Wien. Wird künftig künstliche Intelligenz die Wirtschaft und den Alltag dominieren und die Menschen irgendwann sogar verdrängen? Die deutsche Komplexitätsforscherin Yvonne Hofstetter sieht deutliche Anzeichen für derartige Entwicklungen. Schon heute speichert Big Data unser Verhalten und analysieren künstliche Intelligenzen unsere Absichten. Yvonne Hofstetter ist eine Kritikerin des Internets. In ihrem neuen Buch "Das Ende der Demokratie" warnt sie eindringlich vor den Konsequenzen der Digitalisierung für die Freiheit und das Zusammenleben auf Erden.

"Wiener Zeitung": Könnten intelligente Maschinen irgendwann
Politik machen?

Yvonne Hofstetter: In einer Demokratie beauftragt die Bevölkerung über die Wahlen Berufspolitiker damit, die Gesellschaft über Gesetze zu gestalten. Seit 2007 erstmals Smartphones auf den Markt kamen, gestalten jedoch zunehmend andere Kräfte die Gesellschaft - die Technologiegiganten. Sie haben kein Parlament, es gibt keine Debatte und keine Gesetzgebung. Sondern diese Form der Gestaltung passiert einfach.
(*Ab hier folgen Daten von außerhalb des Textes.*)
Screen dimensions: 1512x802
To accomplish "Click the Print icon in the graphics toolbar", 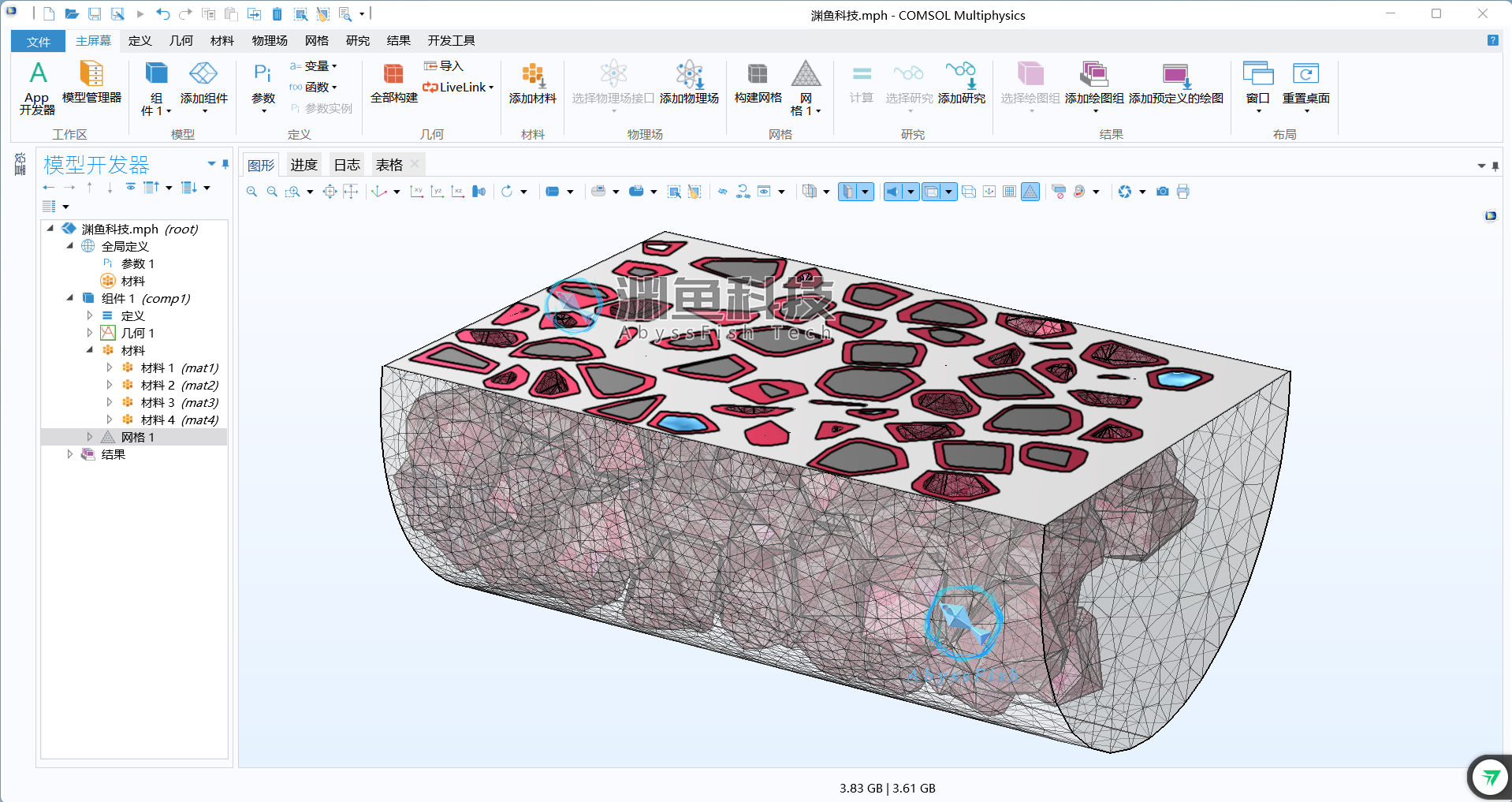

Konzerne greifen massiv in unser Leben ein und die Ideologie, die dahintersteht, ist Geld zu verdienen. Das ist eng verbunden mit dem Kapitalismus: Die Digitalisierung ist eine menschliche Kulturleistung, verbunden mit dem Griff nach Geld und Macht.

Was sind die Folgen für demokratisch gewählte Institutionen?

Die demokratischen Institutionen stehen daneben und versuchen, hinterher Maßnahmen zu setzen. Besonders im US-Wahlkampf war auffällig, wie extrem die Digitalisierung in die demokratische Meinungsbildung eingreift: Fake News und Bots steuerten die Volksmeinung zugunsten von Donald Trump. Etwa die Hälfte des Informationsaustausches im Internet wird von Maschinen erzeugt. Somit kommunizieren wir nicht mehr mit Menschen, sondern mit Algorithmen, die in die politische Meinungsbildung eingreifen. Alles, was wir früher als Meinungsbildung bezeichnet haben, erodiert, und das Schlimmste ist, dass die User es so wollen.

Woran erkennen Sie das?

Ich bin Mitinitiatorin einer Digitalcharta, die Mitte Dezember im Europäischen Parlament in Brüssel vorgestellt wurde. Auf der Grundlage dieses Entwurfs soll diskutiert werden, wie wir Rahmenbedingungen schaffen können, um die Grundrechte in der digitalen Zeit zu stärken, zumal digitale Geschäftsmodelle Verstöße gegen diese Basis der Demokratie beinhalten. Die Reaktionen auf unsere Grundrechtscharta bestehen allerdings zu 80 Prozent aus Hasskommentaren. Man schreibt da etwa, was uns denn quasi einfallen würde, so einen Gesetzesentwurf vorzulegen, und dass man ja nicht darum gebeten habe, dass die Grundrechte geschützt würden. Die Menschen haben nämlich Angst, dass man ihnen das Spielzeug, den netten Lifestyle und die Hyperkommunikation wegnimmt. Aber wir wollen niemandem etwas wegnehmen, sondern es unter anderen Rahmenbedingen gewähren. Etwa muss ich sicher sein können, dass meine Daten geschützt sind, denn sie verraten alles über mein Leben. Wenn sie offen sind, gebe ich anderen Macht über mein Leben.